Just for a fuller picture, today has also brought about another 'criticism' that I just had to address.
1) 'Tommy made a KKK joke' - Like the 'slavery' point, saying this is extremely misleading. It makes people think the worst. Here's the clip: https://twitter.com/ghostburz/status/1380673589612011522?s=20
Here, Tommy and Tubbo are both joking about Tubbo's 'bit' of naming his alt streams 'aaaaaaaaaa', 'bbbbbbb', 'cccccc', etc and how it would've been bad if it was 'kkkkkkkk' (for obvious reasons). That is literally it. It is a less than 20 second clip. Acknowledging that people woulda thought about the 'KKK' is not him 'not understanding Black issues', its a throwaway joke about the obvious.
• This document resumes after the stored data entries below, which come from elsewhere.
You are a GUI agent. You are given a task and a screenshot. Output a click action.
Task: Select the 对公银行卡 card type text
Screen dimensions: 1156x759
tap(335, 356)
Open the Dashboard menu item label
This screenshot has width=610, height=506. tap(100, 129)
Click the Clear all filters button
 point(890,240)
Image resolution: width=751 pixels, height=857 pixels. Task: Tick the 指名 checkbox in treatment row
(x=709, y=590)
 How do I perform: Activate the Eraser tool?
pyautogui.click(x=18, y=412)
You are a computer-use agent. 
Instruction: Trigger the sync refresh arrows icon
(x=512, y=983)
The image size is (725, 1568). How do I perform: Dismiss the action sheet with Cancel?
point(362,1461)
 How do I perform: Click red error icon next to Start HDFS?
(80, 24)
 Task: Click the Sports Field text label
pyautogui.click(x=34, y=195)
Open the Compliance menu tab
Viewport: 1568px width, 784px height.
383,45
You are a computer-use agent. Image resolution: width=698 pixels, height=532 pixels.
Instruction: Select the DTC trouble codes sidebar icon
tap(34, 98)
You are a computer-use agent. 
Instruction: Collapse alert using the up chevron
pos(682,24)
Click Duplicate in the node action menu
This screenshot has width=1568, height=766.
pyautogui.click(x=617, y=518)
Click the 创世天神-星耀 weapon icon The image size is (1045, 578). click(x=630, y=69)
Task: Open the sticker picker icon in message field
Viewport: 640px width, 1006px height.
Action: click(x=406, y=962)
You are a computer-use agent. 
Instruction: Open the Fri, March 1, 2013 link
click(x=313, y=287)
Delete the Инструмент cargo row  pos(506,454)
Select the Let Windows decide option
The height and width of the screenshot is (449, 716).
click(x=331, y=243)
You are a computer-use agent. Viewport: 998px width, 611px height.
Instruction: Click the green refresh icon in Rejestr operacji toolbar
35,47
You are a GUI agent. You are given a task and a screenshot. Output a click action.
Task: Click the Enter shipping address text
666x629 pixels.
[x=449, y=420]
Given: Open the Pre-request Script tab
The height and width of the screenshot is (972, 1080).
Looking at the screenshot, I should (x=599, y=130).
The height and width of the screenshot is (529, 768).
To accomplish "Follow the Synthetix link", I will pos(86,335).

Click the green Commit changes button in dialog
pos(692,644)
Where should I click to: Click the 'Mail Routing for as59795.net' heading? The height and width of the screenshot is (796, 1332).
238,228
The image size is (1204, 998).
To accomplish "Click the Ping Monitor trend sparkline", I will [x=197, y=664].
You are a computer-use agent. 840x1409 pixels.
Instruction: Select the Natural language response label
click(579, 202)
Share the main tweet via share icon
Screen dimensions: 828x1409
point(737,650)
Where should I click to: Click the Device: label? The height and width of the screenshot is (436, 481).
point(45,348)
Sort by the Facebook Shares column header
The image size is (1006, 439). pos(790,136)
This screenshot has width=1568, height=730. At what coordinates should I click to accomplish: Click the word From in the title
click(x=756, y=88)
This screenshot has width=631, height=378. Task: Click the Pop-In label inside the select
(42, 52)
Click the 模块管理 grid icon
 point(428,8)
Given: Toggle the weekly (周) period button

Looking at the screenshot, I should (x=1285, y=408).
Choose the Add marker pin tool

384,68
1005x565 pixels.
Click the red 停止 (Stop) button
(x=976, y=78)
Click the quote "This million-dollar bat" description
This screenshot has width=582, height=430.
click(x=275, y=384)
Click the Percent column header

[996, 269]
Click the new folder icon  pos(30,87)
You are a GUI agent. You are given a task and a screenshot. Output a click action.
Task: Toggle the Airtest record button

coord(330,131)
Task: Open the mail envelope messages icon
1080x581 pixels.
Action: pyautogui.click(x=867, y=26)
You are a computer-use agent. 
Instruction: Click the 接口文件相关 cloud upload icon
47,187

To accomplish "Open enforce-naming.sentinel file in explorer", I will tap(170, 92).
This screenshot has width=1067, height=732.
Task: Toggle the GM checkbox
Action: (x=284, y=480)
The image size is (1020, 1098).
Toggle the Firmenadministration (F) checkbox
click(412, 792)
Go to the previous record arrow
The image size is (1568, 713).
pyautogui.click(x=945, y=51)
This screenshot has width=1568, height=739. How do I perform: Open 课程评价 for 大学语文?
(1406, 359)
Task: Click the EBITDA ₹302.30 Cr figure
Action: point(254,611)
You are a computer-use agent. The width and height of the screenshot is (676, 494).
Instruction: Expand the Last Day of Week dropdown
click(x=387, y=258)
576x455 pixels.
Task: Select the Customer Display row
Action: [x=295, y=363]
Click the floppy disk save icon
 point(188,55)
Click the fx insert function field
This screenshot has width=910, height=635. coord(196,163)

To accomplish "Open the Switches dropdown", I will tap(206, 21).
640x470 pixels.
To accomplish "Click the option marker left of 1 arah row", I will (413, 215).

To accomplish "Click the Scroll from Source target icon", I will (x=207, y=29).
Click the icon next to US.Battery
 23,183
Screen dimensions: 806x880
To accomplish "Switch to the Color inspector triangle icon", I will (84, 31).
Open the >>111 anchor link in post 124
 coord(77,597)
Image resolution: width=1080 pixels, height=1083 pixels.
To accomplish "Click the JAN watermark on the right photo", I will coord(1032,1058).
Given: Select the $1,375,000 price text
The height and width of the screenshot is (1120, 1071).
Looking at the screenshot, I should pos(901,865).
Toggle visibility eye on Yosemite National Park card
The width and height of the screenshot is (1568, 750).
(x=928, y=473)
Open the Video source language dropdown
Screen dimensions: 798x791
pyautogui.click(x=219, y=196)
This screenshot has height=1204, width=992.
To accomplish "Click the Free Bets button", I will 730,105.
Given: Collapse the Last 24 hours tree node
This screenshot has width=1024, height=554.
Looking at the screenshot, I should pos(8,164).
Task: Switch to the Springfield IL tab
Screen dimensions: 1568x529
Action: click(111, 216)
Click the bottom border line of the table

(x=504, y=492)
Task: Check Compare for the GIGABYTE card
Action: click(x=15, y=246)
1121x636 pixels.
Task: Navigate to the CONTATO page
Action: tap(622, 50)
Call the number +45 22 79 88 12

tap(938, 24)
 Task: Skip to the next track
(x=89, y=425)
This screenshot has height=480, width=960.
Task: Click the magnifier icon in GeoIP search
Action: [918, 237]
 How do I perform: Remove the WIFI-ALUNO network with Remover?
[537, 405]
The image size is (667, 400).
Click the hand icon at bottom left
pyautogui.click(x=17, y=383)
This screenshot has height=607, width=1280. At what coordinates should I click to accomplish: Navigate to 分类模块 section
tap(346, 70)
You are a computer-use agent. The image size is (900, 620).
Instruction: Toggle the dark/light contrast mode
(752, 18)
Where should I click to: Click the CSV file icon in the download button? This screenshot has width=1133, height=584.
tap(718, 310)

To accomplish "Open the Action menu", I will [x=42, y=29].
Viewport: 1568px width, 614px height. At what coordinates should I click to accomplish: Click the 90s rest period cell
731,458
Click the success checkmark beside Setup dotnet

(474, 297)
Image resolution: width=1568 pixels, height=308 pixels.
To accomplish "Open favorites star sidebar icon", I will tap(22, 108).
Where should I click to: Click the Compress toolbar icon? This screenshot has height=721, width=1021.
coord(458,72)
Lastly, someone on twitter has made a tommyinnit (address asap) doc - https://docs.google.com/document/d/1tZEZtBzikS-EYYkssfFtwVOoFqOwCK0zhStLe6H1wCc/edit
I've basically already covered everything in this document, but I wanted to mention how extremely 'guilt trippy' the whole thing is. I struggled to come up with the perfect word for the situation, and I am open to hearing other peoples opinion, but as I have mentioned none of these things Tommy has been accused of were done with malicious intent, and some I believe don't even need addressed at all.
'slavery is a source of astronomical trauma for black people, and isn’t something to be taken lightly if you’re to look into the horrors of the slave trade."
and "Oftentimes they are the last words we hear before we die and it really is not Tommy’s place to joke about words that affect us so negatively."
Are extremely emotional words for a 17-year-old boy to hear on his birthday, for stuff that I believe has been taken out of context and blown out of proportion.
I really feel bad for him, because such a large proportion of twitter (which ofc is the loudest side of the fanbase) is angry at him and is demanding (as the document says) ''either a stream or twitter thread/twitlonger to addressing this' and 'a long and serious apology instead of a short statement pre-stream'.
We all know how twitter works, and unless his apology is perfect (which to me means apologising for stuff that he should't have to, as explained in the thread), twitter will continue with this weird hyper focus on everything he does, and it's not going to end well.
Twitter's mentality of 'putting everything this person has done that could ever be considered problematic' into one neat little thread is so unhelpful and counter intuitive. I got overwhelmed reading some of the stuff people were saying about him, I can't imagine how he feels.
I feel like I have more to say but at risk of writing an essay longer than my actual work I have to do, I'm going to end here.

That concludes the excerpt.